== Segment start ==
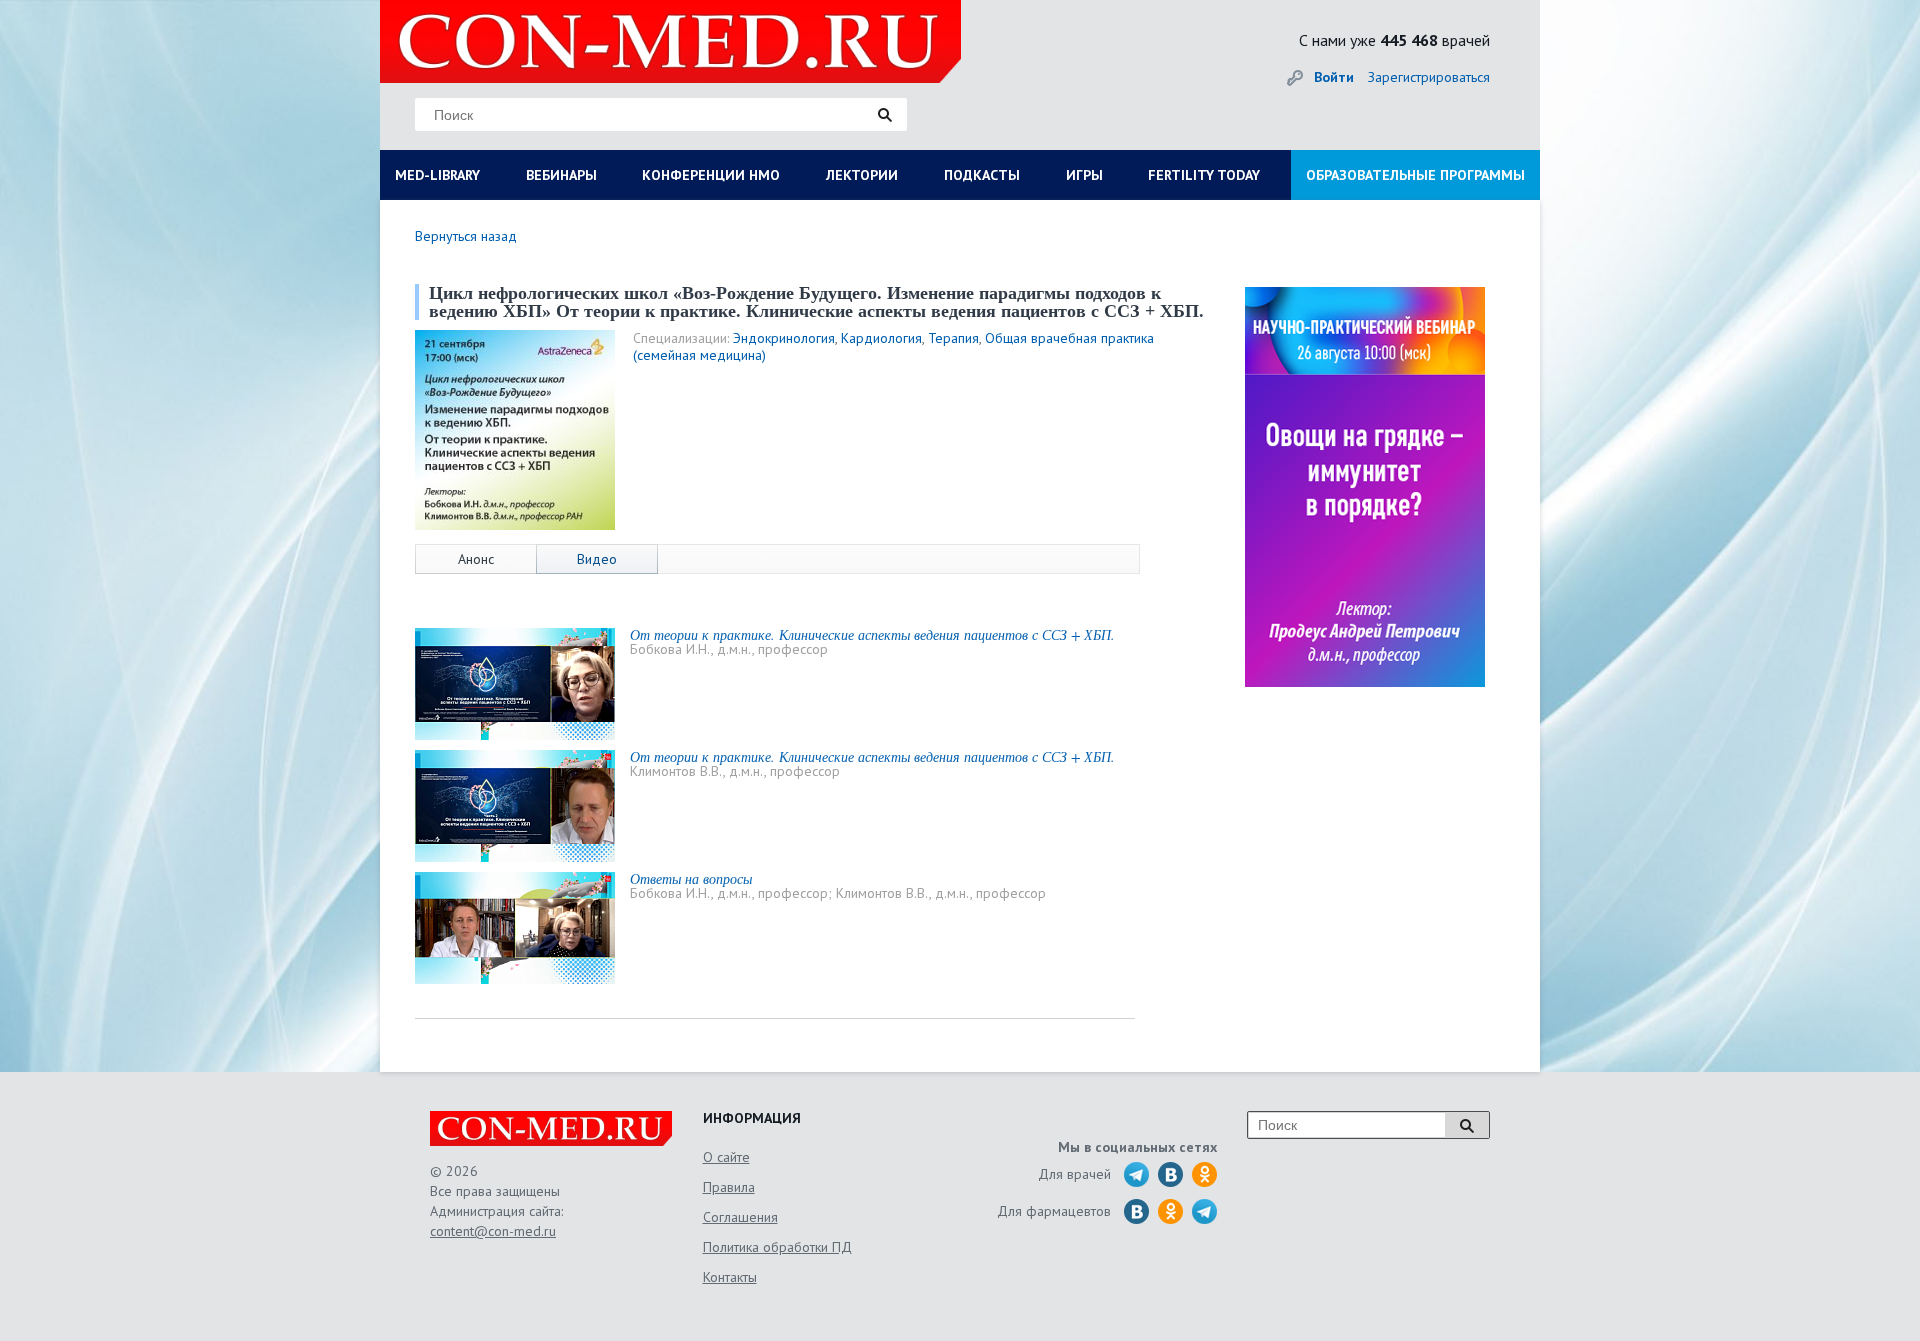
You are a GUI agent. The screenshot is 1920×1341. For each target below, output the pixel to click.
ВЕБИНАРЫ (561, 175)
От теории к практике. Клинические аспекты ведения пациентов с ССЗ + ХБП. (872, 634)
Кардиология (881, 338)
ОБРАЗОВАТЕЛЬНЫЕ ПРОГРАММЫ (1415, 175)
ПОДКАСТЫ (982, 175)
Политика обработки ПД (777, 1247)
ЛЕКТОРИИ (862, 175)
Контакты (730, 1277)
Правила (729, 1187)
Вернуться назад (466, 236)
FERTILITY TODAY (1204, 175)
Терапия (953, 338)
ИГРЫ (1084, 175)
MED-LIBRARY (437, 175)
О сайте (726, 1157)
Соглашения (740, 1217)
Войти (1334, 77)
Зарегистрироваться (1429, 77)
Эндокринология (784, 338)
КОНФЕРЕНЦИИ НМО (711, 175)
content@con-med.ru (493, 1231)
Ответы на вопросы (691, 878)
== Segment end ==
**Task to carry out**
Restate the final lines of the listing above word for word, beginning at the line that contains "Эндокринология (784, 338)".

**Task answer**
Эндокринология (784, 338)
КОНФЕРЕНЦИИ НМО (711, 175)
content@con-med.ru (493, 1231)
Ответы на вопросы (691, 878)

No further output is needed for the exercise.